But all these cases are subject to the condition that there is nothing in the contract for doing the work, inconsistent with the right of lien, and that where a particular future time of payment is fixed, which may be subsequent to the time when the owner is entitled to a return of the article upon which the work is done, there can be no lien; and that where the parties contract for a particular time or mode of payment the workman would have no right to set up a right to possession, inconsistent with the terms of his contract, and in such a case there is no lien. (5 Maule Sel. 186, 187.)

In the present case the legal effect of the contract was that the collars and cuffs should be returned to Hoexter as fast as laundered. On this construction the parties acted throughout their dealings. Laundered goods were returned, as a general rule, every day during each month. The plaintiff had no right to *241 demand pay for each lot delivered, at the time of delivery. The only witness to the contract testifies expressly that such was not the agreement, but, on the contrary, that it was, that on the first of each month Hoexter should pay for the goods which had been laundered and returned during the preceding month. It is clear that the return of the goods to Hoexter was to precede the right to demand payment for the work, by a longer or shorter period, according to circumstances, but certainly some period of time. This is entirely inconsistent with the theory of a lien, as has often been adjudged. The case of Stoddard WoolenManufacturing Company v. Huntley (8 N. Hamp. 441) is in point. It was an action of trover against a clothier for converting 1,000 yards of flannels which he had dressed for the plaintiff, and the defendant set up a lien for the price of his work. The work had been done under an agreement between plaintiff and defendant that the defendant should dress what flannels the plaintiff should make during the year, and finish them as fast as manufactured, and bale them, the plaintiff to pay for finishing, once in three months. Under this agreement flannels had been dressed by the defendant and returned to the plaintiff for about six months, and at the end of one of the quarters the defendant had on hand two bales, for the work on which he had not been paid. The plaintiff, through its agent, demanded these bales and the defendant refused to deliver them without being paid for the dressing. The court held that the legal effect of the contract was that the flannels were to be delivered to the plaintiff as fast as dressed, and that the dressing was not to be paid for until the end of the quarter; that by such a contract the right of lien was waived, and that even if some of the cloth remained in the defendant's hands at the end of the quarter he was not entitled to retain it for the price of dressing. The only difference between that case and the present one is that there the work was to be paid for quarterly, and here it was to be paid for monthly.

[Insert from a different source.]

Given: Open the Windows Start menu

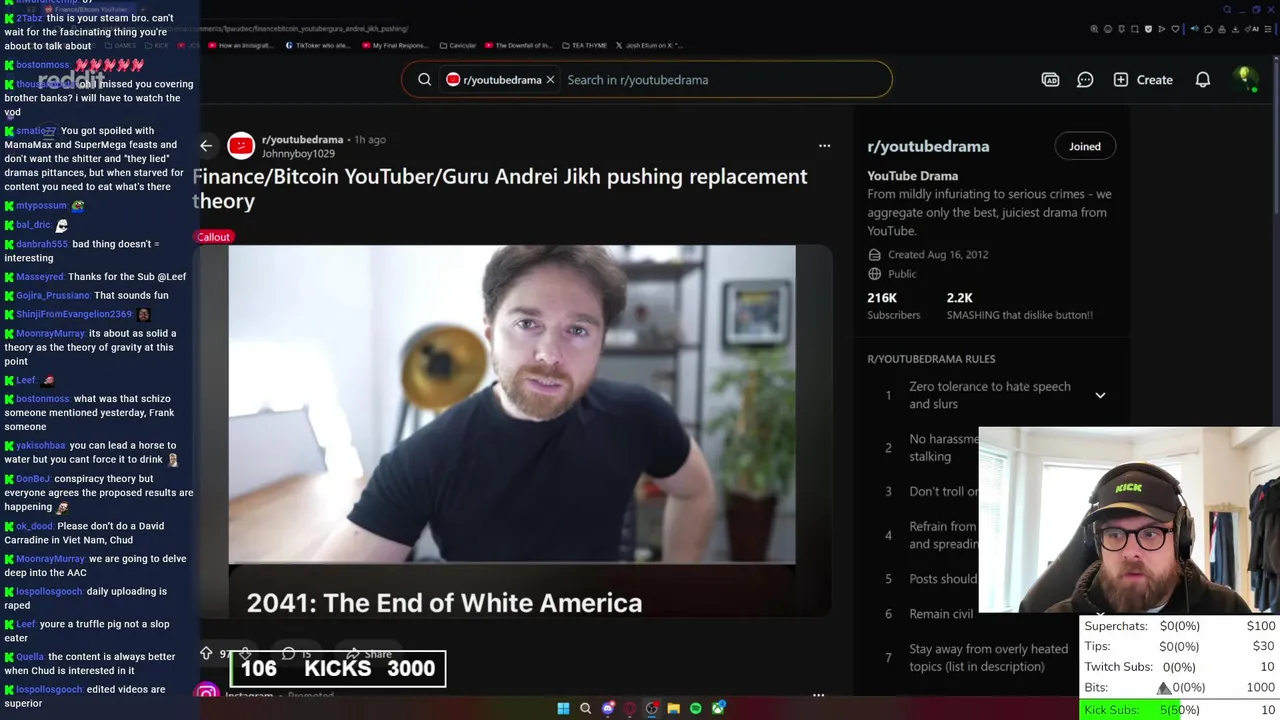Looking at the screenshot, I should coord(563,708).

There are many cases illustrating the sameprinciple. Where it is agreed that a credit is to be given for the price of the *242 work, not limited to a period preceding the time for the return of the article, the contract is inconsistent with the right of lien, and none can be set up. This rule has been applied even where the party for whom the work was done has become insolvent between the time of the employment and the expiration of the time of credit agreed upon. (Fielding v. Mills, 2 Bosw. 489.) The same principle is applicable to liens of warehousemen, carriers and other bailees. If, by the terms of the contract, possession of the property is to be surrendered before payment, no right of lien exists. In Chandler v. Belden (18 Johns. 157, 162), it was held that where, by the terms of the contract, freight was not to be paid until after the delivery of the goods, the carrier could not claim a lien. The present respondent cites the case ofThe Kimball (3 Wall. 37), but on looking beyond the head note, into the opinion of Mr. Justice FIELD, it is certainly not an authority in favor of the respondent. There, by the terms of a charter party, part of the freight was to be paid in advance. The cargo was to be delivered within reach of the ship's tackle, and the balance of the charter money was to be payable, one-half in five days, and the other half within ten days, after the discharge of the cargo. The opinion rests upon the ground that the provision as to delivery within reach of the ship's tackle, related only to the manner of discharging, and that the credit was given only for a few days after the discharge of the cargo, and that it was no more than a reasonable time to enable the freighters to examine the condition of the goods, and determine whether he would accept them, and was not inconsistent with the retention of their possession by the ship owner until the charter money should be paid; distinguishing the case, in this respect, from Foster v. Colby (3 Hurl. N. 705).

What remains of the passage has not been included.